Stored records
================================

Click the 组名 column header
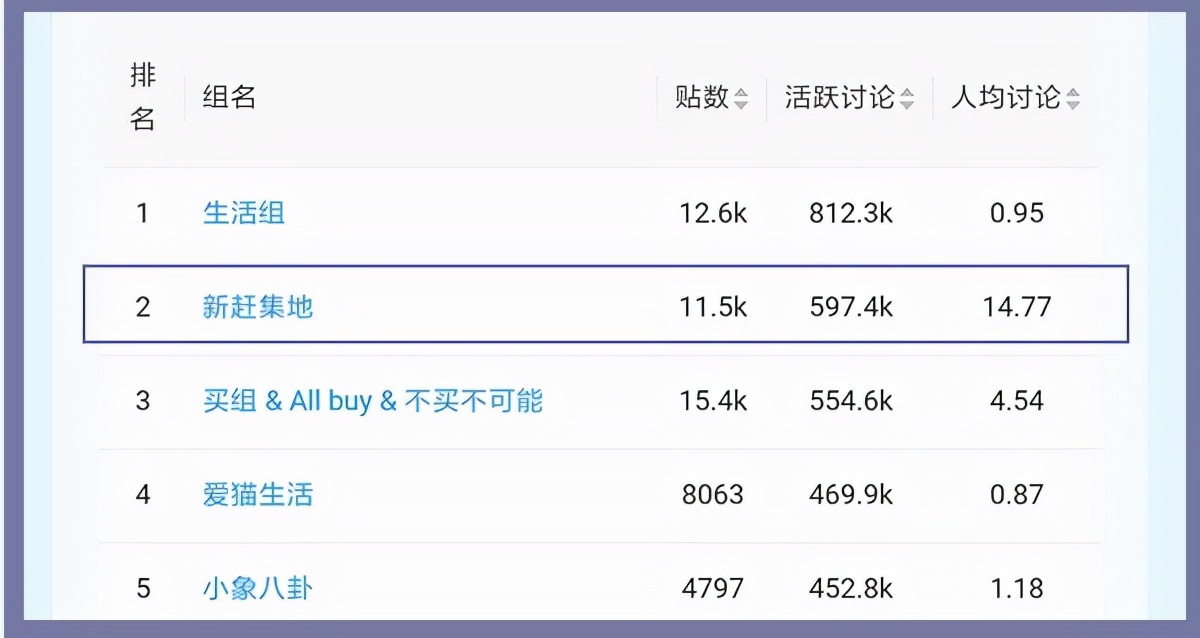Screen dimensions: 1200x638 point(230,98)
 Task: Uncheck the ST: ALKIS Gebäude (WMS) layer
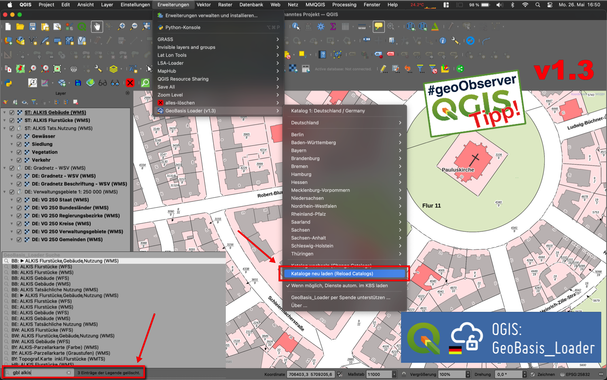(12, 113)
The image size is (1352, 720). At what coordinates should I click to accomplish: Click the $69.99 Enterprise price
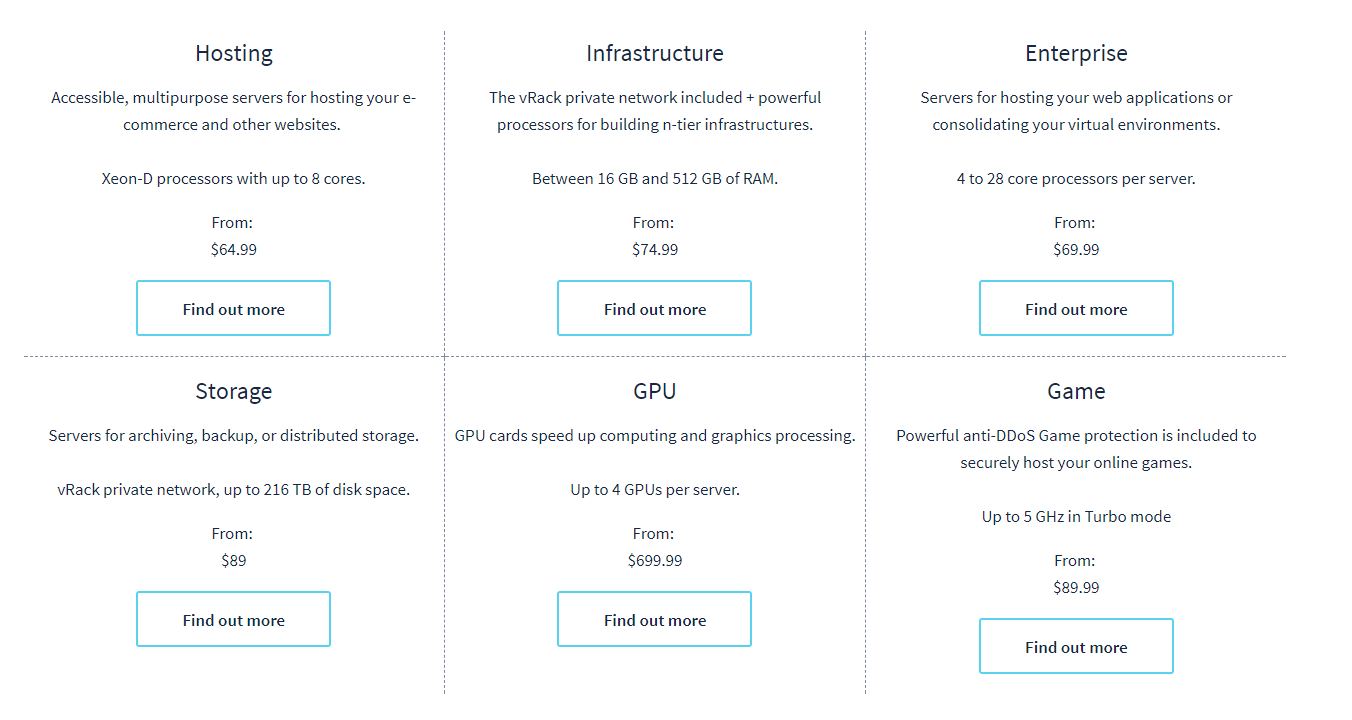click(x=1076, y=250)
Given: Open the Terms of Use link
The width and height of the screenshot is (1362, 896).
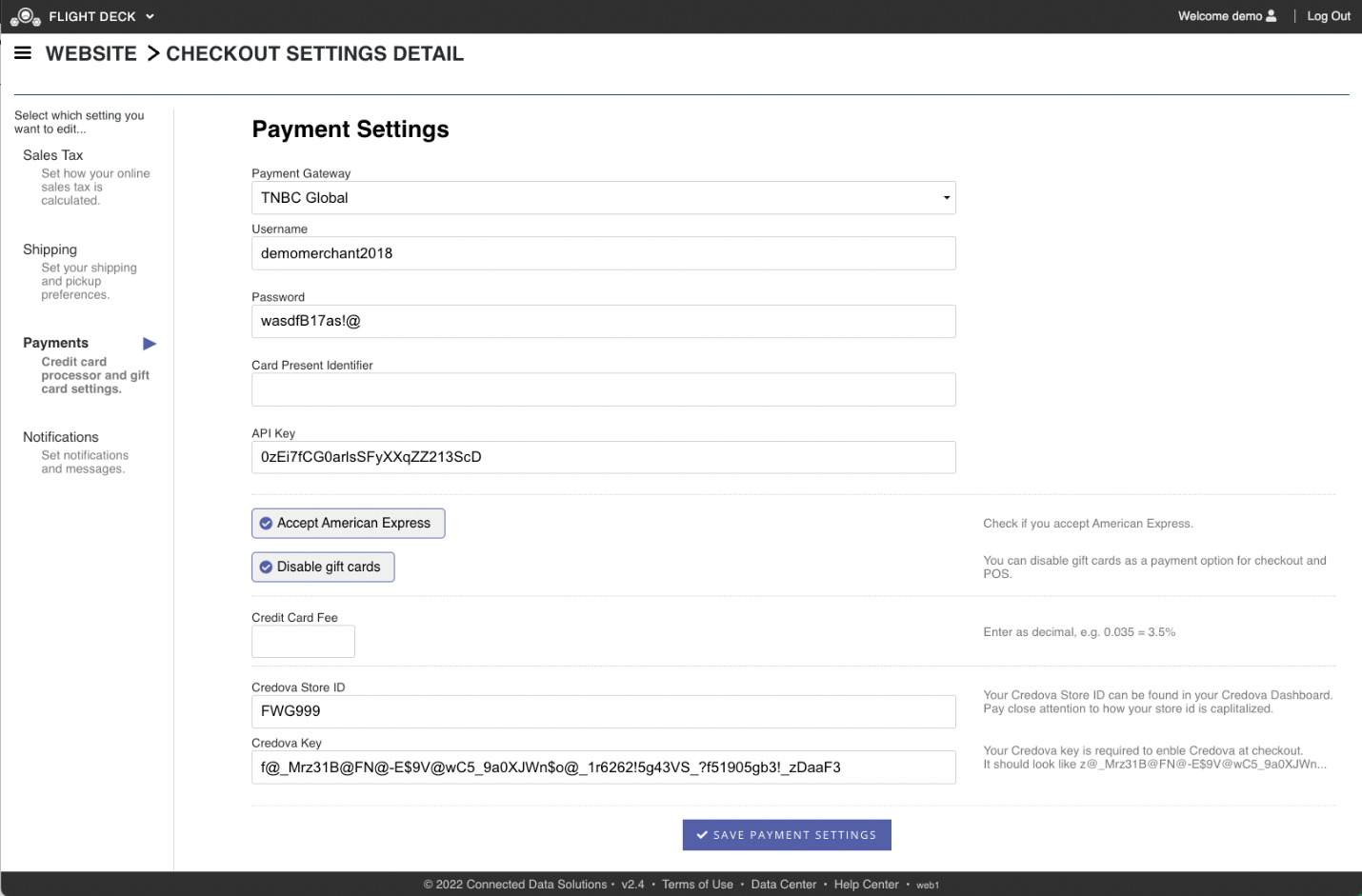Looking at the screenshot, I should [697, 885].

================================

> [What you have to do]:
The images are to be left out while the entries are written out exactly.

> [Response to the task]:
Click the 组名 column header
Screen dimensions: 1200x638 point(230,98)
 Task: Uncheck the ST: ALKIS Gebäude (WMS) layer
(12, 113)
The image size is (1352, 720). At what coordinates should I click to accomplish: Click the $69.99 Enterprise price
click(x=1076, y=250)
Given: Open the Terms of Use link
The width and height of the screenshot is (1362, 896).
Looking at the screenshot, I should [697, 885].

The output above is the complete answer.